University of Pennsylvania, CIS 565: GPU Programming and Architecture, Project 4
- Zhen Ren
- Tested on: Windows 11, i9-13900H @ 2.60 GHz 16GB, RTX 4070 Laptop 8GB (Self laptop)
https://zhiqing-r.github.io/Project4-WebGPU-Forward-Plus-and-Clustered-Deferred/
In this assignment, I implemented both clustered forward shading and clustered deferred shading.
I achieved 30+ fps with 8192 lights and 2k resolution. The project contains the following features:
- Naive forward shading pipeline
- Clustered forward (forward +) shading pipeline
- Clustered deferred shading pipeline
and following extras:
- Compressed Gbuffer using only 3 uint32
- Light sorting
- Optimized clustering algorithm
- Render bundle
Maximum 8192 light supported. Can be higher, but the number of light stored in each cluster is limited.
Clustered forward pipeline can be used to optimize scenes with multiple light source. In the tradition forward pipeline, for each fragment, we need to iterate through all light source and do shading. However, many lights may have no contribution to the pixel. Forward clustered algorithm can optimize this by clustering lights to many sub tiles or clusters in the camera space and cull out irrelevant lights at shading stage.
The core of this algorithm is clustering lights. In this project, I focus on sphere-frustum intersection. An simple way to do this is to use the AABB of frustums to do intersection test. However, the false positive rate can be high.
The algorithm I used is called cone-testing, which is calculating a cone that can wrap the frustums and the spheres and then test if two cones intersect each other.

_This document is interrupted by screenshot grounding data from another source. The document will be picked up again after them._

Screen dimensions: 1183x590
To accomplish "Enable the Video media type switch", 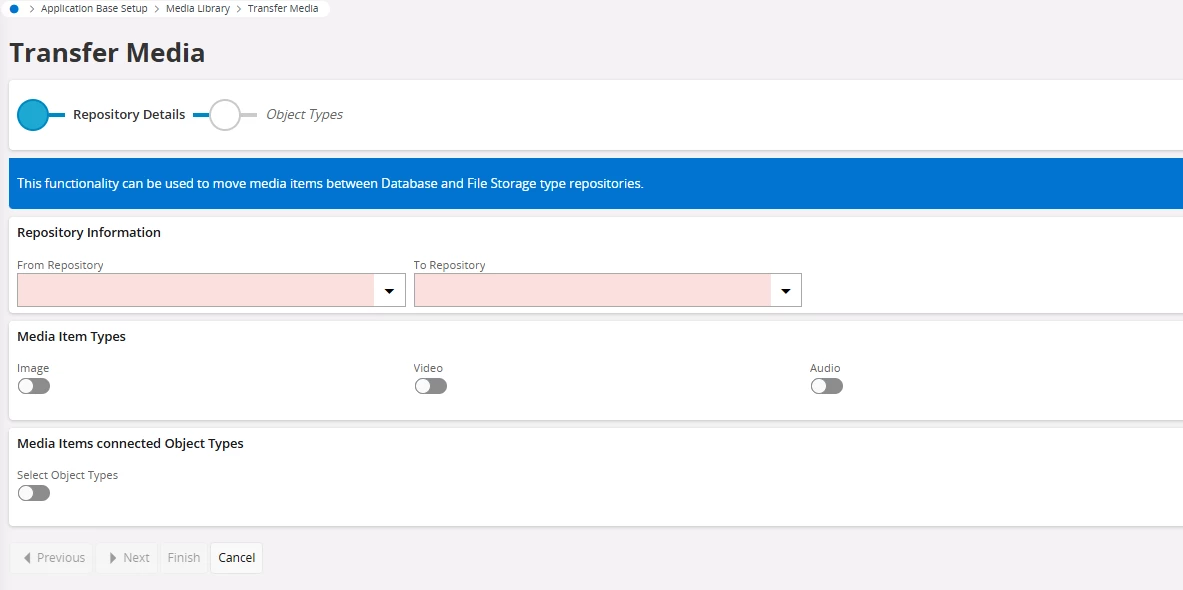I will (x=431, y=386).
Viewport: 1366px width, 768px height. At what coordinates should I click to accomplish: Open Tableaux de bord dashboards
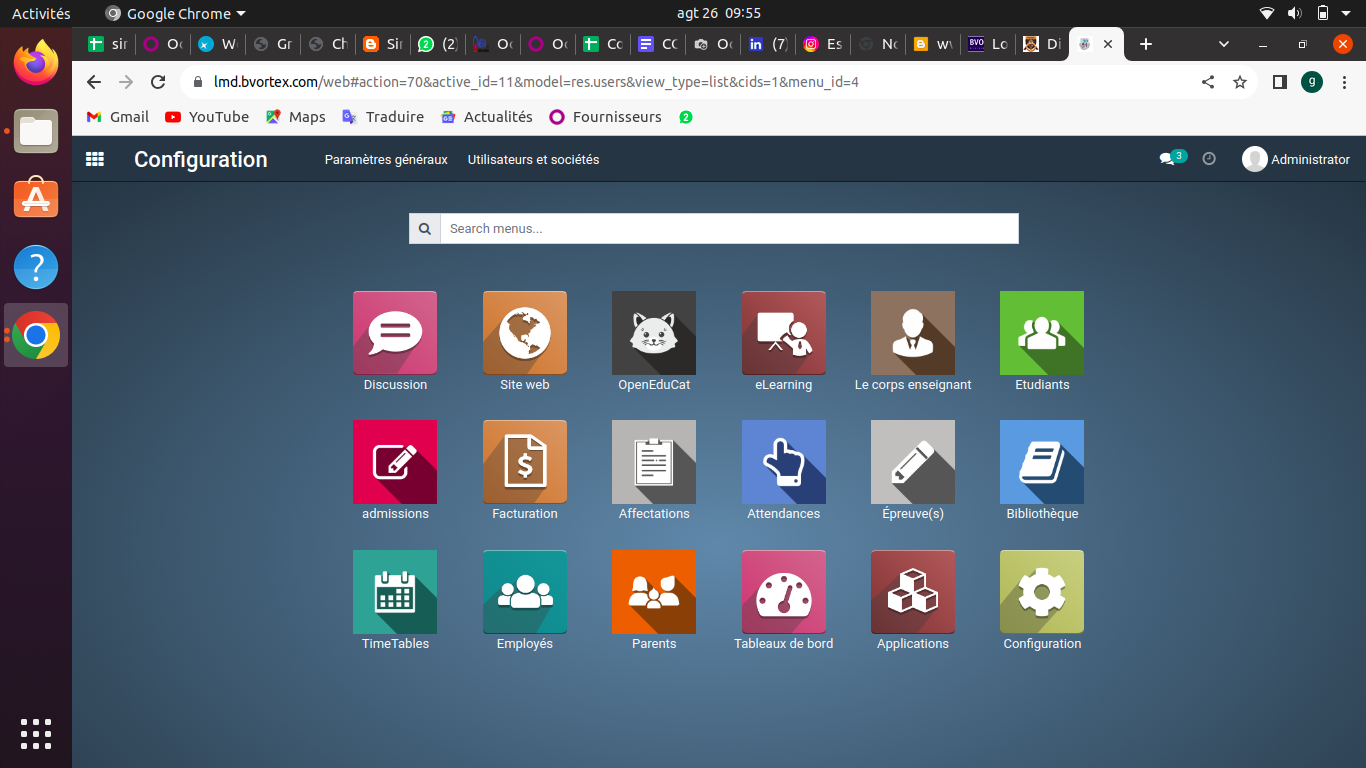click(783, 592)
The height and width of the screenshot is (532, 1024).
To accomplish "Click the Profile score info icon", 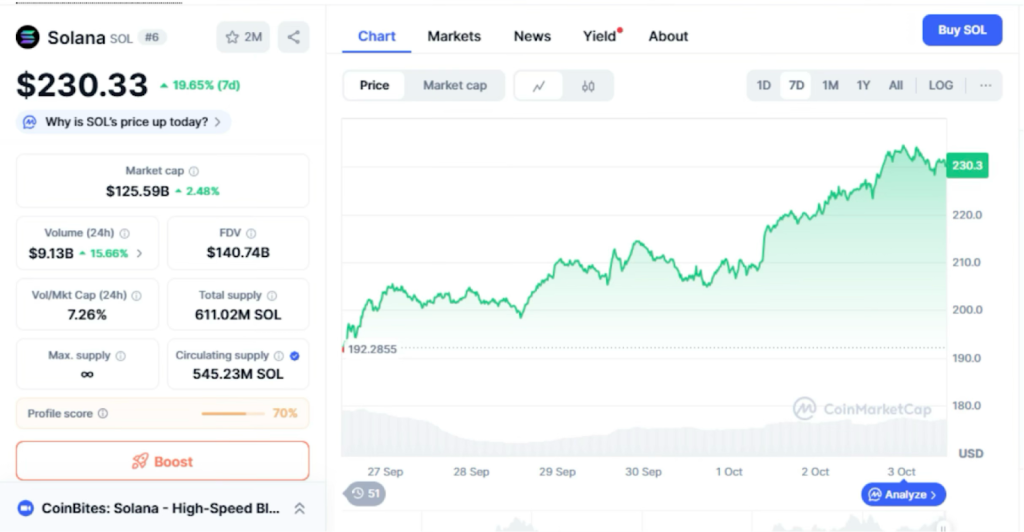I will pos(103,413).
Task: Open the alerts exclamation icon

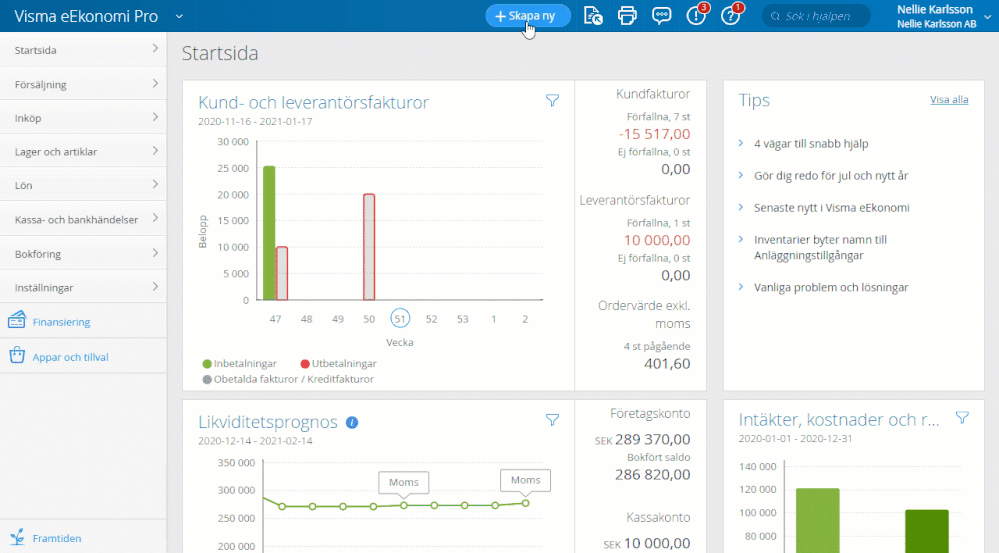Action: pos(695,16)
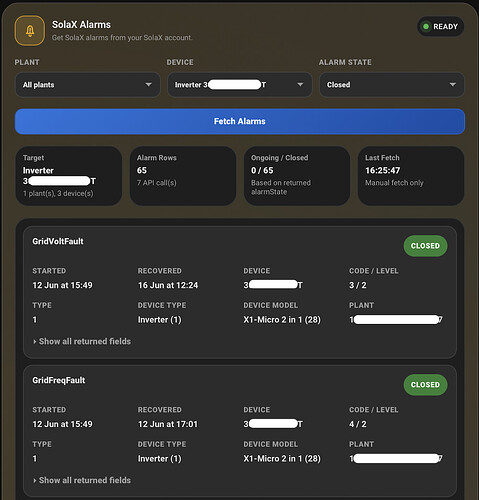This screenshot has width=479, height=500.
Task: Click the Fetch Alarms button
Action: (240, 121)
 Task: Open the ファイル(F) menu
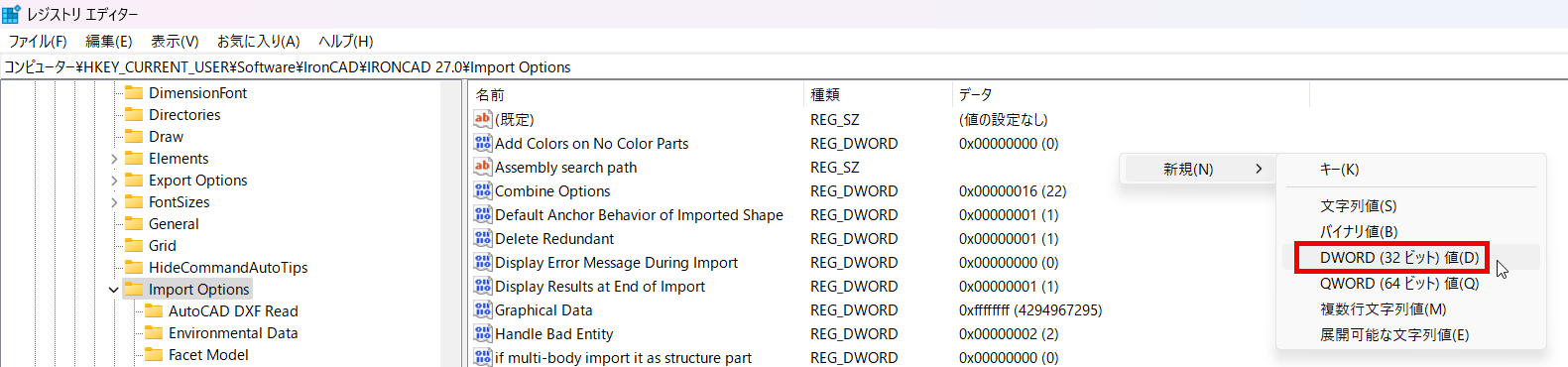(38, 41)
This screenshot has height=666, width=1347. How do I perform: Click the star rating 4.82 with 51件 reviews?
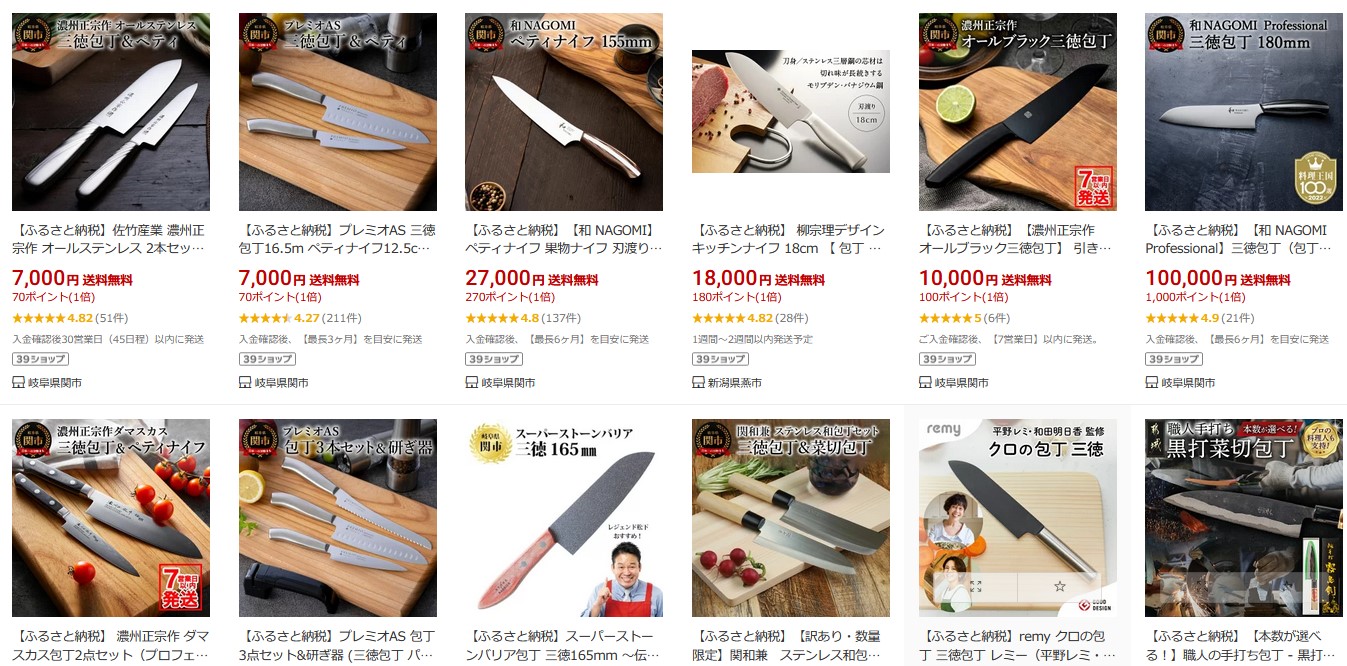click(70, 318)
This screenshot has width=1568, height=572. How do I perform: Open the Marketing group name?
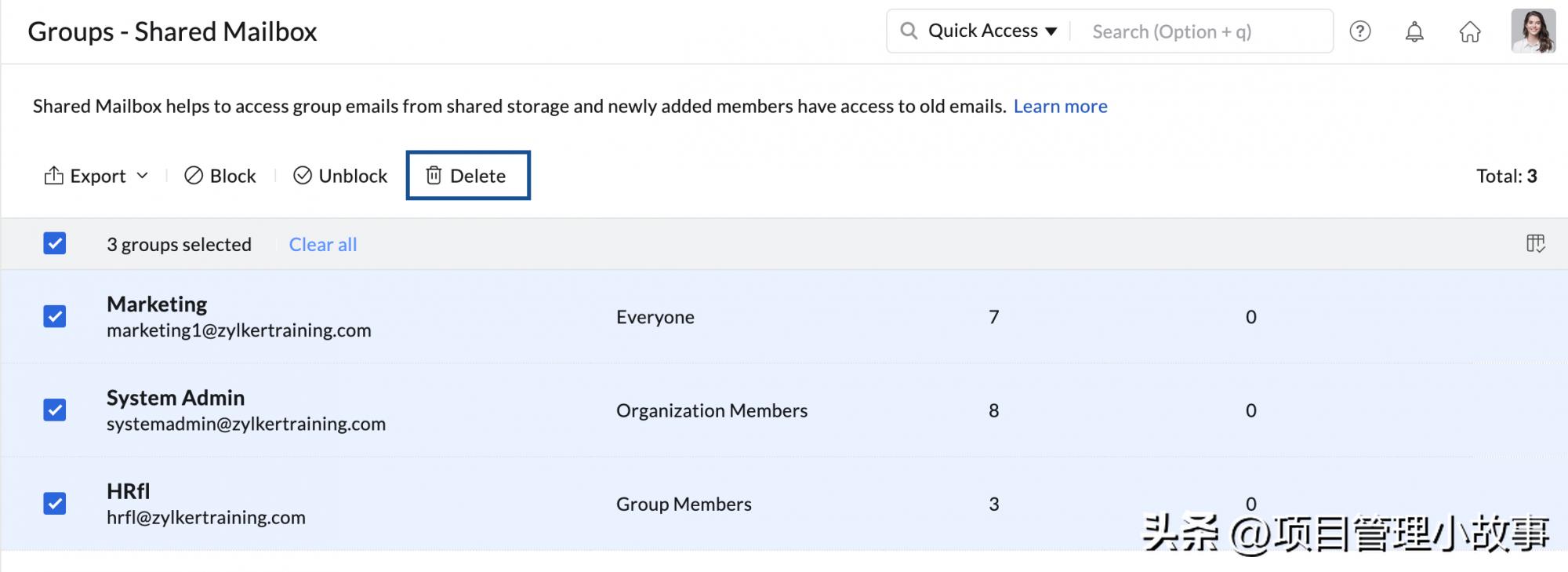pyautogui.click(x=157, y=304)
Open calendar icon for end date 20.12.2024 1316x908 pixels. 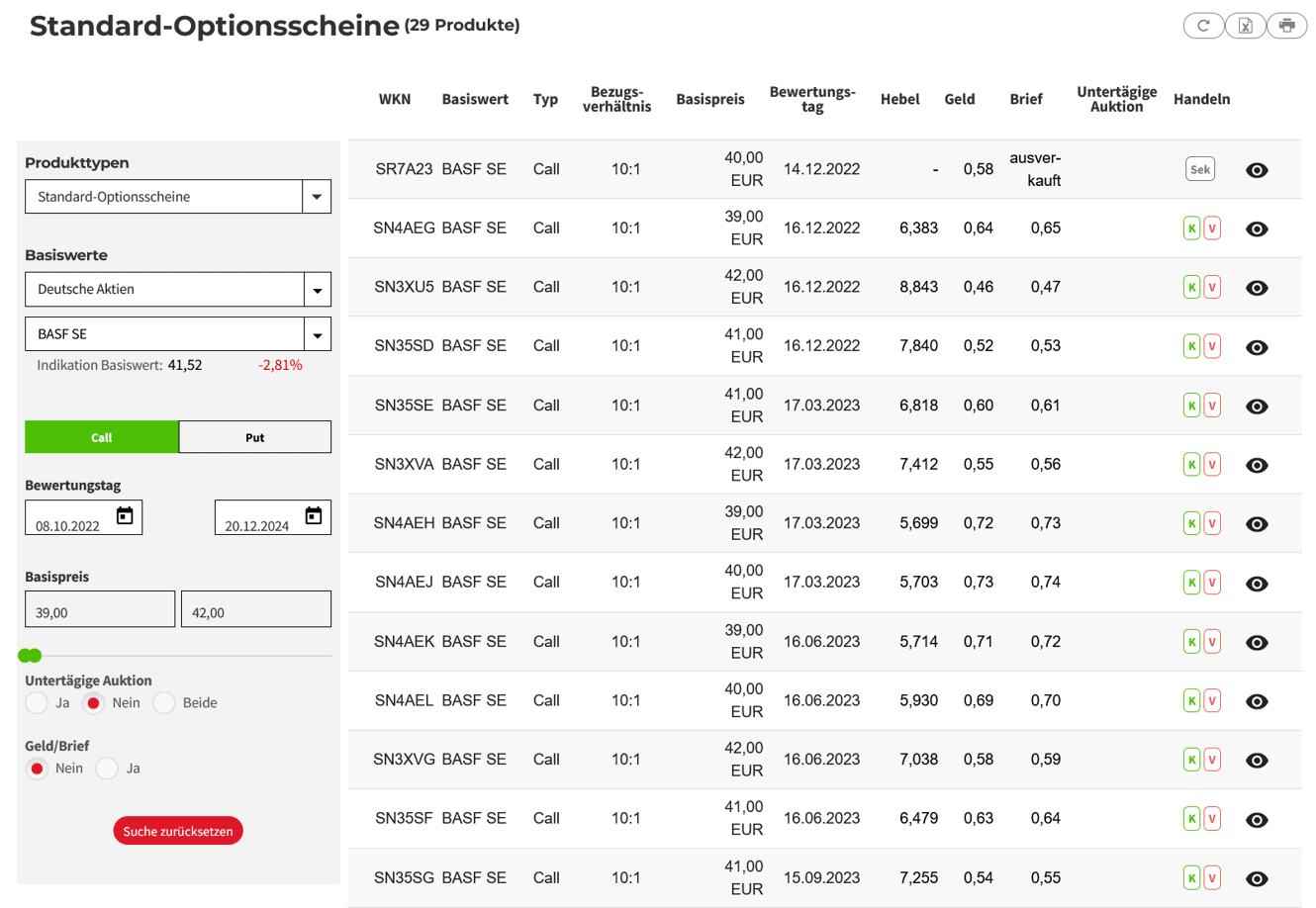(x=314, y=516)
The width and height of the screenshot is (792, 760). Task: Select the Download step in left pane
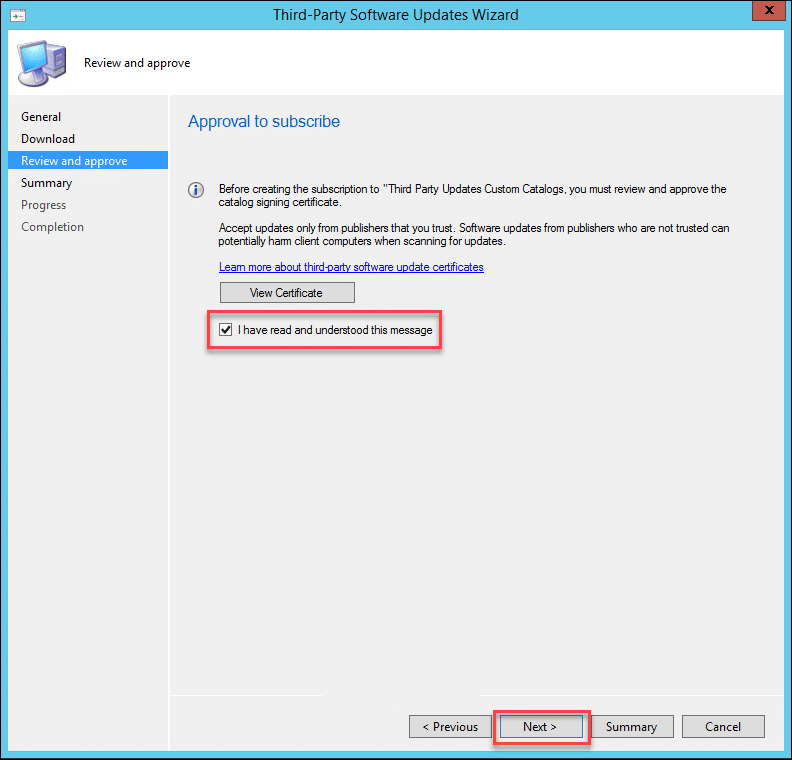[x=48, y=139]

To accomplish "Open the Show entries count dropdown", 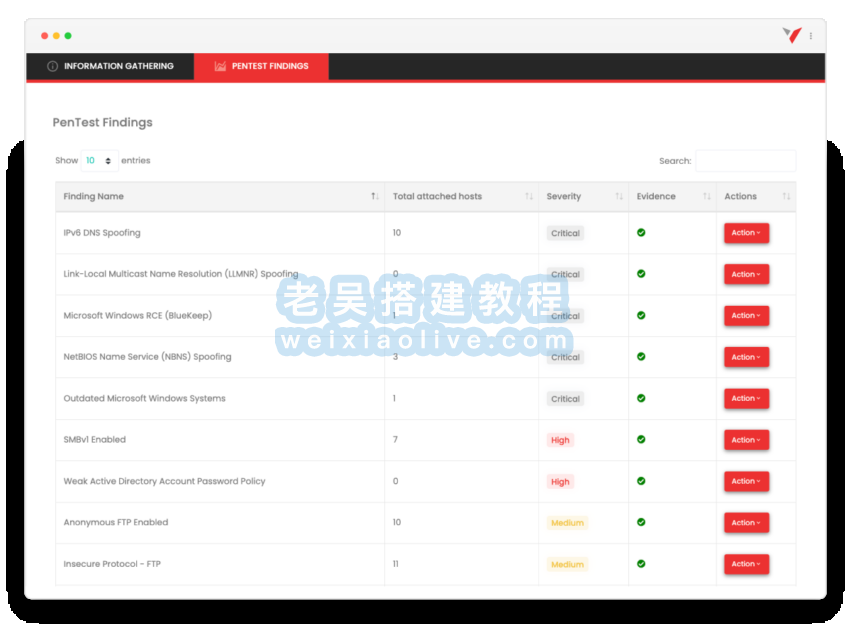I will 99,161.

(a) normal rendering; (b) tiles passed sphere-frustum test; (c) tiles passed cone test
img source
Another optimization I implemented is called Z binning. An interesting observation is that, the light list of each cluster equals to
{X sliced Frustums} ∩ {Y sliced Frustums} ∩ {Z sliced Frustums}
Since X sliced frustums and Y sliced frustums have a irregular shape, we can use
{X Y tiles} ∩ {Z sliced Frustums}
to calculate the light lists of each cluster.
To get more information about this algorithm, this is a nice source
The main benefit of using z binning is that the time complexity of light clustering changed from O(X * Y * Z) to O(X * Y + Z).
In this project, I also sort the light by z to reduce the size of z bins since I can use only a start and an end value to record all lights in the bin.
Clustered deferred pipeline is the deferred pipeline usign the light clustering info. The main different is that it uses a gbuffer to store all shading info and then use a full screen pass to do shaing.
The gbuffer layout looks like this, except that I do not have specular data, so I only used three 32 bit uint to store scene info and used 32 bit for the depth and deleted stencil.
Note that the normal is encoded to FP16 components. The algorithm I used is called Octahedron encoding, which encode normals by projecting them on a octahedron and then map them on to a cube. More info here
Resolution: 2560 x 1440
Light number: 256, 512, 1024, 2048, 4096, 8192
Test metrics: Frame time, FPS
Test tools: WebGPU Inspector
Performance Comparison with 8192 lights
| Pipelines | Frame Time (ms) | FPS | Speed up |
|---|---|---|---|
| Naive Forward | 1360 | 0.74 | 1.0 |
| Clustered Forward | 91 | 10.99 | 14.85 |
| Clustered Deferred | 25.6 | 39.06 | 52.78 |
From the graph, we can see that Clustered Deferred > Clustered Forward > Naive Forward in terms of FPS. Using clustered light data, the number of light shaded in each fragment is reduced and therefore, the frame time decreases. Compared to light shading stage, the overhead of sorting, z binning and clustering is small.
Clustered deferred is much faster than clustered forward, since deferred rendering pipeline reduces overdraw, which means fragments that are occluded will not do shading again since they are alreadyd culled out in the gbuffer generation stage. Light shading is a heavy task and gbuffer reduces number of shading fragments a lot.
The fallback of derferred pipeline is mainly the large bandwidth pressure from the gbuffer. However, this is not obvious on PC, especially the gbuffer is already compressed. Forward rendering may be more powerful on mobile devices and when shading model requires many parameters to be stored in the gbuffer.
I only tested render bundle on clustered deferred rendering since the improvement of render bundle on other two pipelines are subtle.
From the graph, we can see that the improvement of render bundle is less than 9%. Render bundle can reduce CPU time. Since the draw calls in this project is not large, the improvement of runder bundle is also limited.
- Better sorting algorithm, like radix sort. Interesting reading
- Use uint16 to store light lists. This can halve the light list size.
- Better sphere-frustum intersection algorithms.